__ЦЕЛЬ ЗАДАНИЯ__. Продолжите приведённый ниже текст о сибирской ссылке Аввакума, начиная сразу после его последнего предложения.

__ИЗВЛЕЧЁННЫЙ ТЕКСТ__.
━━━━

Вольно или невольно, но ссылка в Сибирь обретает под пером Аввакума символические количественные характеристики: «Таже послали меня в Сибирь с женою и детьми <...> три тысящи верст недель с тринадцать волокли» [Житие, 1934, с. 83; в дальнейшем страницы этого издания указываются в скобках]. Если независимое от людей пространственное измерение «три» имеет позитивную сакральную коннотацию, то временное «тринадцать» (характеризующее человеческие действия) - негативную, демонологическую. Отправляемый из Тобольска на Лену и уповающий на Христа (смерть и воскресение которого аналогичны обряду инициации) Аввакум говорит: «...ожидаю милосердия Его и чаю воскресения мертвым» (86). Мытарства предстоящей христологической инициации (претерпевающие наказание становятся сыновьями Бога, а не «выблядками») заранее мотивированы: «...яко многими скорбми подобает нам внити в царство небесное» (89).

Фактология собственных реальных страданий Аввакума насквозь пронизана символикой переходного обряда: «Стало у меня в те поры кости те щемить и жилы те тянуть, и сердце зашлось, да и умирать стал <...> Наутро кинули меня в лодку1 и напредь повезли. Егда приехали к порогу2, к самому большему - Падуну3 <...> меня привезли под порог <...> льет вода по брюху и по спине4 <...> Из лодки вытаща, по каменью скована окол порога тащили5. Грустно гораздо, да душе доб-ро6 <...> Посем привезли в Брацкий острог7 <...> И сидел до Филиппова поста8 в студеной башне; там зима в те поры живет9» (90-91).

В конце своих сибирских мытарств Аввакум восклицает: «Ну, слава Христу! Хотя и умрешь после того, ино хорошо» (98), - поскольку такого рода смерть («сибирская») обещает или даже гарантирует воскрешение.

━━━━

__ИСХОДНЫЕ ДАННЫЕ__.

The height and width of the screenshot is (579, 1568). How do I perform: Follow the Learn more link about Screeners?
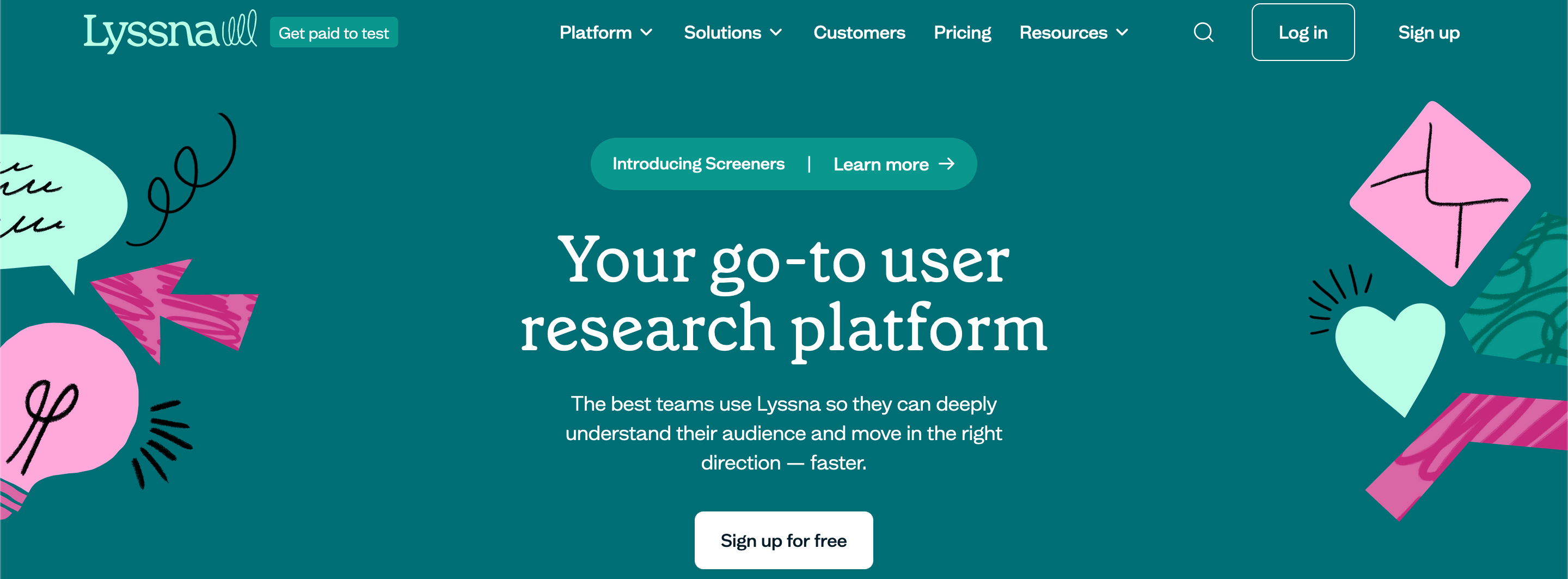click(881, 164)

━━━━

__РЕЗУЛЬТАТ ЗАДАНИЯ__.
Мифологизация Сибири как лиминального пространства русской культуры окончательно сложилась благодаря отправке на каторгу декабристов, что стало парадигмальным явлением российской истории. Однако соответствующий хроно-топический образ зауральских просторов колонизации, где телесное умирание может оказаться залогом духовного рождения заново, начал складываться задолго до этого исторического события.

В своего рода пророческой поэме Рылеева «Войнаровский» Сибирь — «страна мятелей и снегов», «царство хлада», «царство ночи». Здесь «всегда сурова и дика <... > угрюмая природа», посреди которой хтоническим чудовищем «ревет сердитая река». Мифопоэтика поэмы такова, что в ее тексте развернуты только ночные пейзажи.

Например:

Погасло дневное светило;

1 Лодочная переправа (достижение запредельной страны мертвых) - один из наиболее существенных мотивов инициации.

2 Достижение лиминальной границы.

3 Паденье - один из символических синонимов смерти (ср. фразеологическое: пасть смертью храбрых).

4 Аналог погребального омовения.

5 Аналог похоронной процессии.

6 Намек на приближаемое похоронным ритуалом воскресение.

7 Именно так могло бы именоваться помещение для инициируемых, поскольку все посвящаемые в первобытной древности были братьями - юношами одного племени.

8 Пост (отказ от пищи) - одна из символических форм смерти.

9 Своего рода персонификация хозяйки страны мертвых, соответствующей старухе-праматери в архаичном переходном обряде.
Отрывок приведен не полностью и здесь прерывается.